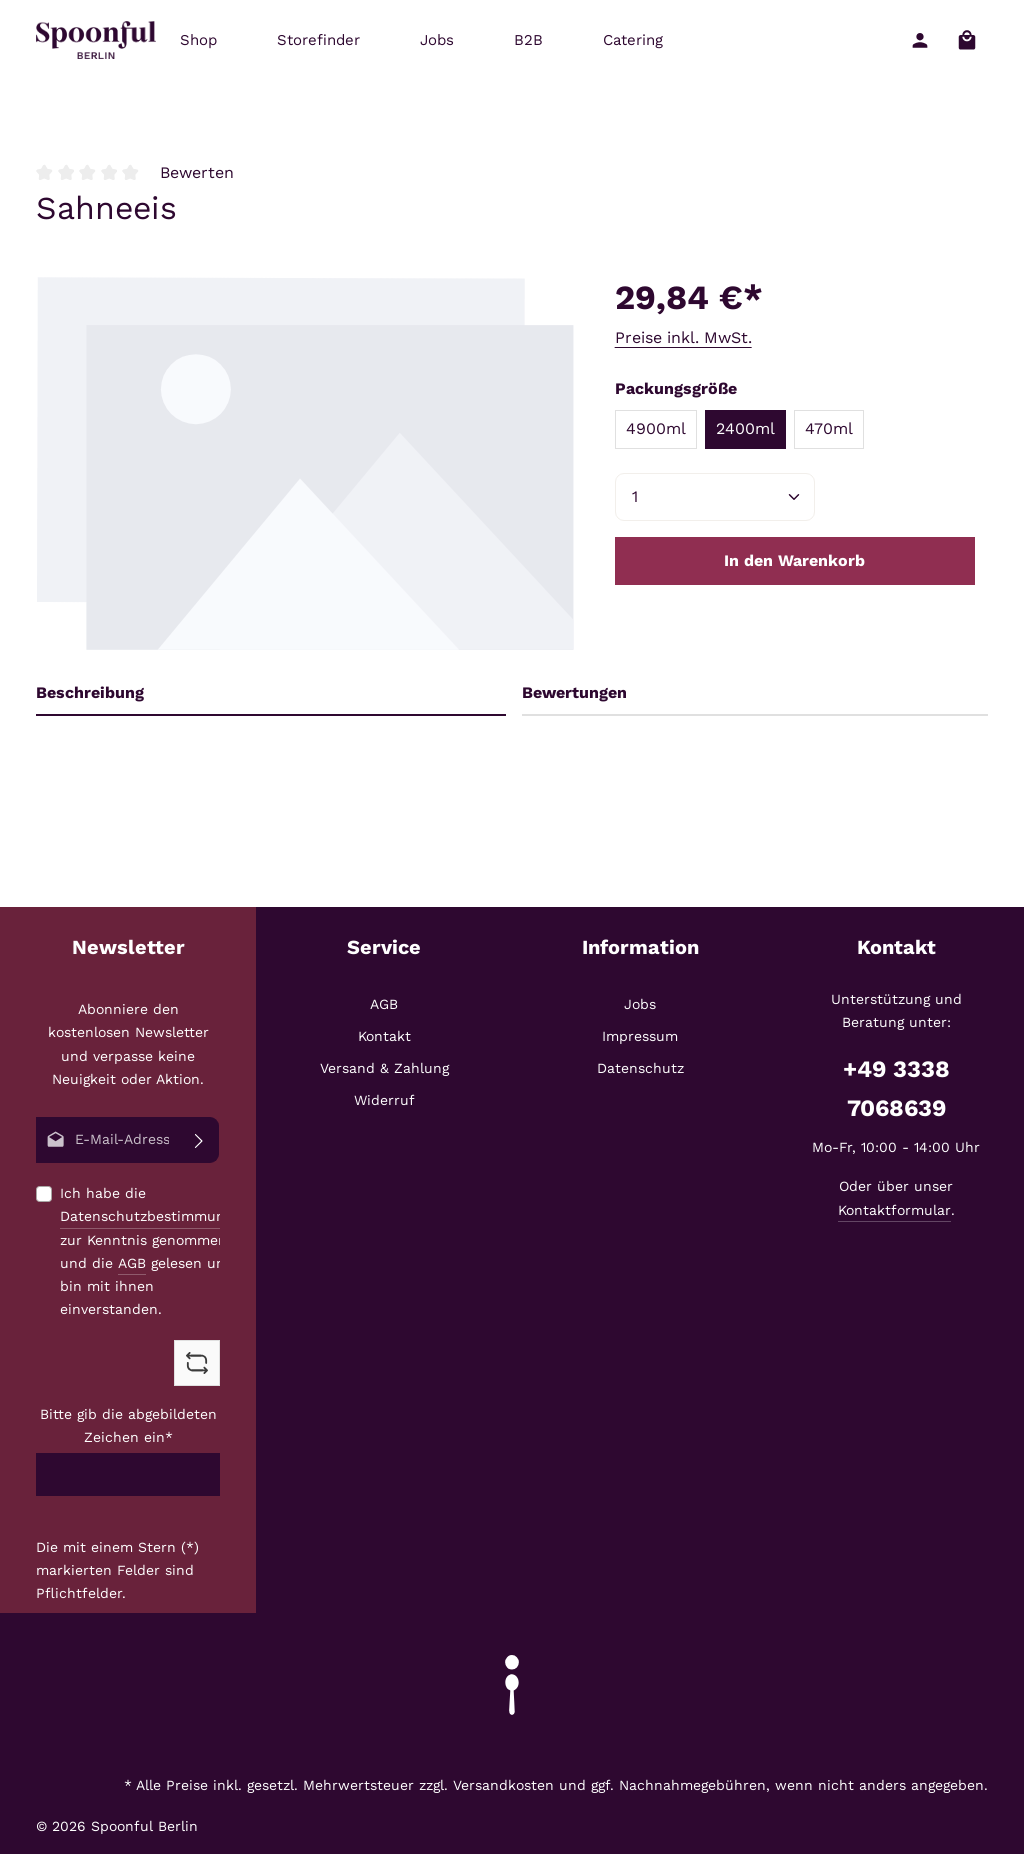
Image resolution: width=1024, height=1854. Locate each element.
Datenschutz (640, 1068)
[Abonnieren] (199, 1140)
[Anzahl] (715, 497)
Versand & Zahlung (384, 1068)
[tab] (271, 693)
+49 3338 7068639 (896, 1088)
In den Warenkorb (794, 560)
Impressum (640, 1036)
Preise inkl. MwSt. (683, 337)
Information (640, 947)
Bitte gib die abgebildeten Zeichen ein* (128, 1425)
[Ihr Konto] (919, 40)
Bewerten (197, 172)
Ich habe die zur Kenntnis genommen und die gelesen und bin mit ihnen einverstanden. (154, 1251)
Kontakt (384, 1036)
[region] (305, 460)
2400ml (745, 428)
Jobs (640, 1004)
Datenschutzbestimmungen (154, 1216)
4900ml (656, 428)
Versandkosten (503, 1785)
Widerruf (384, 1100)
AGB (132, 1262)
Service (384, 947)
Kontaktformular (894, 1210)
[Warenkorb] (966, 40)
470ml (829, 428)
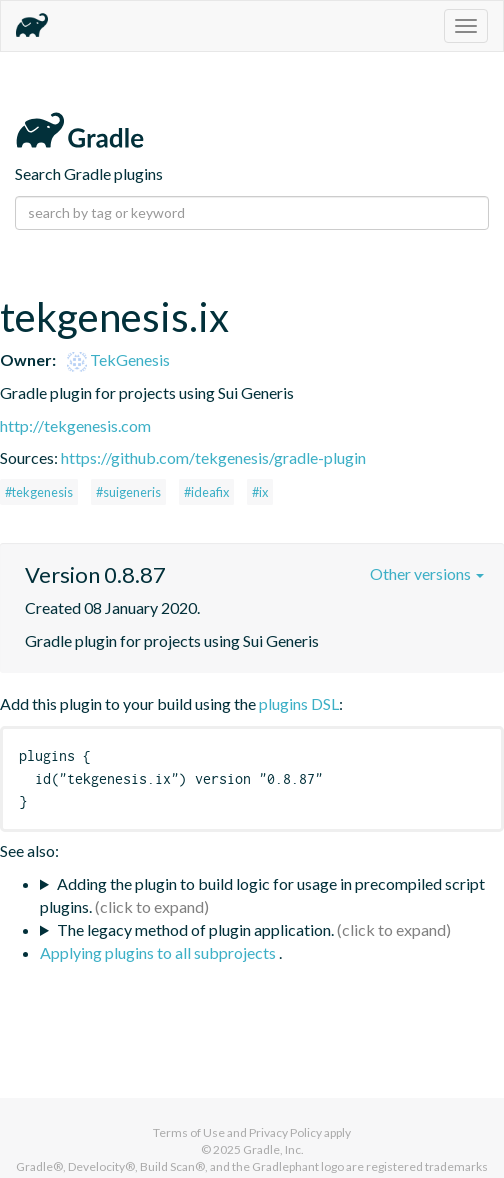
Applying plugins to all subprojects (159, 952)
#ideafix (206, 492)
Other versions (427, 573)
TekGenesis (118, 359)
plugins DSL (299, 703)
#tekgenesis (39, 492)
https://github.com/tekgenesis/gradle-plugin (213, 457)
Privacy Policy (285, 1132)
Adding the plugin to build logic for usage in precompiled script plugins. (262, 895)
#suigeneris (128, 492)
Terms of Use (189, 1132)
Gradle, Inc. (273, 1149)
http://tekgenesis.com (75, 425)
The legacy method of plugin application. (195, 929)
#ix (260, 492)
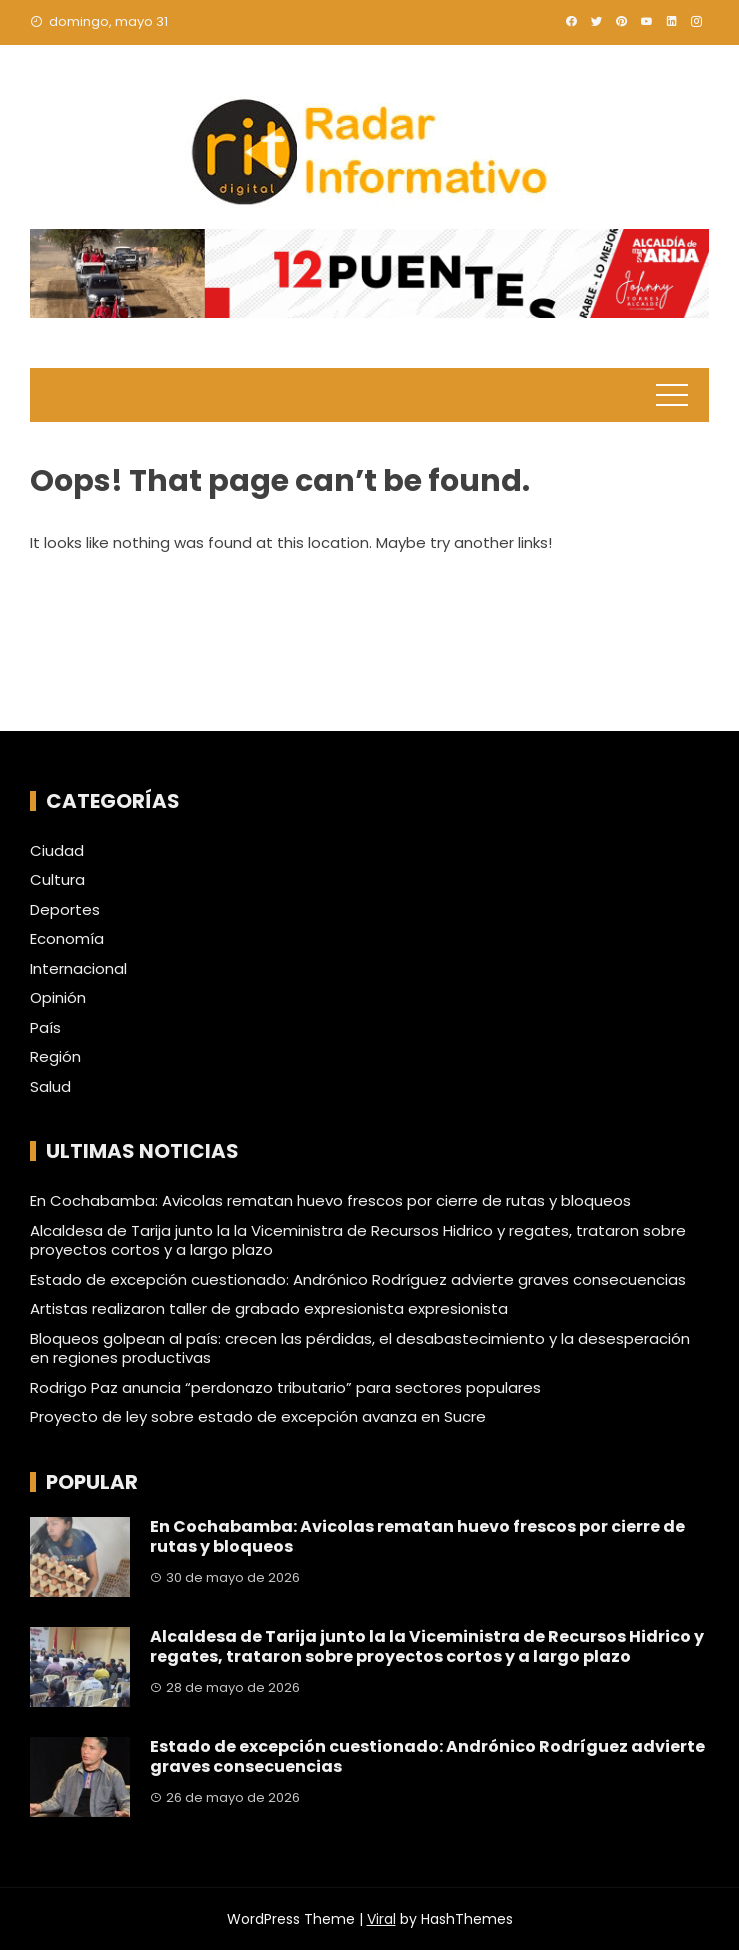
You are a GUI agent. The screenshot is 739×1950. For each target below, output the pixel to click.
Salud (50, 1087)
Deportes (65, 910)
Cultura (57, 880)
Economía (67, 939)
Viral (381, 1919)
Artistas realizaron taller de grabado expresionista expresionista (269, 1308)
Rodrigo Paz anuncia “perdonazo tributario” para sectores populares (285, 1387)
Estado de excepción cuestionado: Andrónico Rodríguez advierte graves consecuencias (358, 1279)
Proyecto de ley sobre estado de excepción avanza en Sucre (258, 1416)
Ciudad (57, 851)
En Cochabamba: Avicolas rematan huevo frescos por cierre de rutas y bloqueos (330, 1200)
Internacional (78, 969)
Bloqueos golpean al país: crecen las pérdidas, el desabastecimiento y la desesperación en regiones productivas (360, 1348)
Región (55, 1057)
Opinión (58, 998)
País (45, 1028)
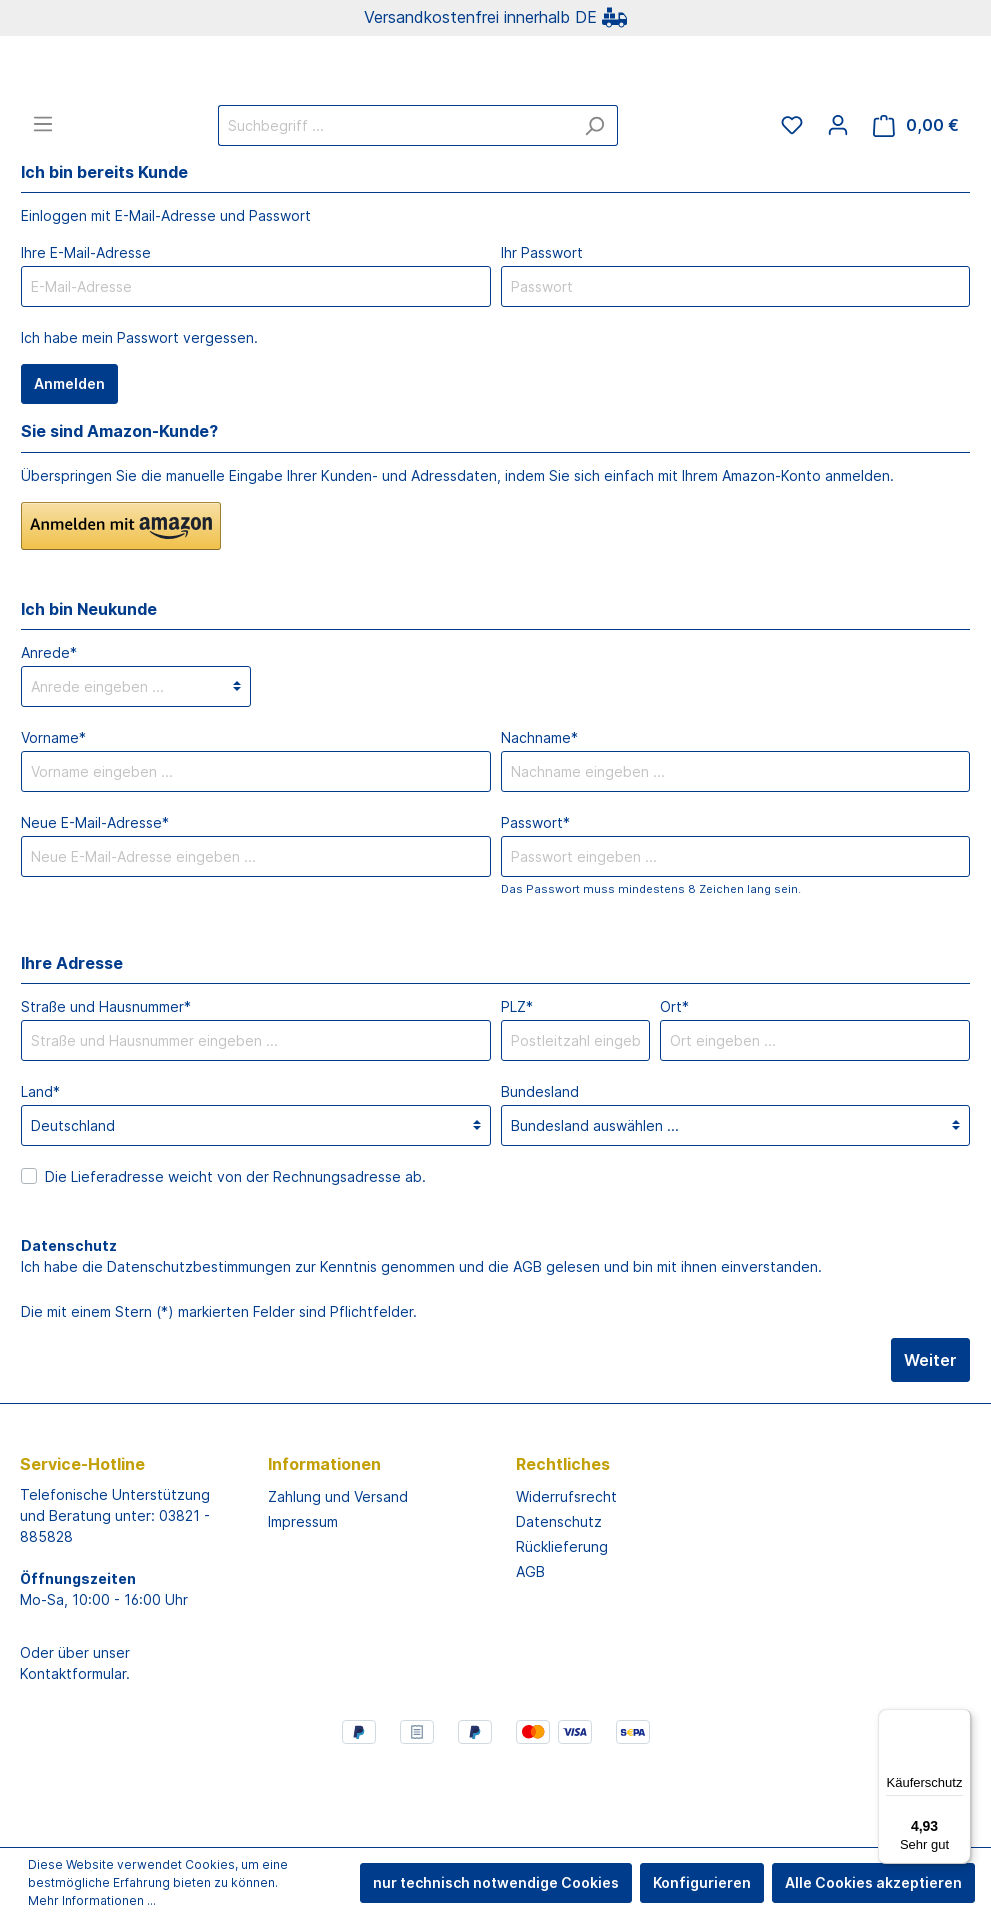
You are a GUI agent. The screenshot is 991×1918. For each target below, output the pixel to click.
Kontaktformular (73, 1752)
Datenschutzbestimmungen (199, 1345)
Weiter (930, 1439)
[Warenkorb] (916, 204)
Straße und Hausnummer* (106, 1085)
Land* (40, 1170)
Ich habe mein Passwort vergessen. (139, 416)
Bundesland (540, 1170)
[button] (121, 605)
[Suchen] (594, 204)
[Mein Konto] (838, 204)
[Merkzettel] (792, 204)
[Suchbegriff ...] (395, 204)
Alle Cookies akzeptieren (873, 1882)
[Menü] (43, 203)
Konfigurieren (702, 1882)
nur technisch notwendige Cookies (496, 1882)
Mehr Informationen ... (92, 1900)
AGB (527, 1345)
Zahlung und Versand (338, 1575)
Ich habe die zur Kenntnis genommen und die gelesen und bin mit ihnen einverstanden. (421, 1345)
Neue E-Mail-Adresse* (95, 901)
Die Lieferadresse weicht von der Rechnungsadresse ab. (235, 1255)
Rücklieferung (562, 1625)
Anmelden (69, 462)
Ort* (674, 1085)
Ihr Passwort (542, 331)
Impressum (303, 1600)
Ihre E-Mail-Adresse (86, 331)
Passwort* (535, 901)
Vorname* (53, 816)
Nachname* (539, 816)
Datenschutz (559, 1600)
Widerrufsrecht (566, 1575)
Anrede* (49, 731)
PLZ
▬▬▬▬▬▬
▶ **TASK DESCRIPTION**: Take the material above from the line containing "[tab] (271, 693)" up to and including the line containing "Rodrigo Paz anuncia" and retype it exactly, without any pictures.

▶ **EXPECTED ANSWER**:
[tab] (271, 693)
+49 3338 7068639 (896, 1088)
In den Warenkorb (794, 560)
Impressum (640, 1036)
Preise inkl. MwSt. (683, 337)
Information (640, 947)
Bitte gib die abgebildeten Zeichen ein* (128, 1425)
[Ihr Konto] (919, 40)
Bewerten (197, 172)
Ich habe die zur Kenntnis genommen und die gelesen und bin mit ihnen einverstanden. (154, 1251)
Kontakt (384, 1036)
[region] (305, 460)
2400ml (745, 428)
Jobs (640, 1004)
Datenschutzbestimmungen (154, 1216)
4900ml (656, 428)
Versandkosten (503, 1785)
Widerruf (384, 1100)
AGB (132, 1262)
Service (384, 947)
Kontaktformular (894, 1210)
[Warenkorb] (966, 40)
470ml (829, 428)
Applying plugins to all subprojects (159, 952)
#ideafix (206, 492)
Other versions (427, 573)
TekGenesis (118, 359)
plugins DSL (299, 703)
#tekgenesis (39, 492)
https://github.com/tekgenesis/gradle-plugin (213, 457)
Privacy Policy (285, 1132)
Adding the plugin to build logic for usage in precompiled script plugins. (262, 895)
#suigeneris (128, 492)
Terms of Use (189, 1132)
Gradle, Inc. (273, 1149)
http://tekgenesis.com (75, 425)
The legacy method of plugin application. (195, 929)
#ix (260, 492)
You are a GUI agent. The screenshot is 739×1950. For each target below, output the pixel to click.
Salud (50, 1087)
Deportes (65, 910)
Cultura (57, 880)
Economía (67, 939)
Viral (381, 1919)
Artistas realizaron taller de grabado expresionista expresionista (269, 1308)
Rodrigo Paz anuncia “perdonazo tributario” para sectores populares (285, 1387)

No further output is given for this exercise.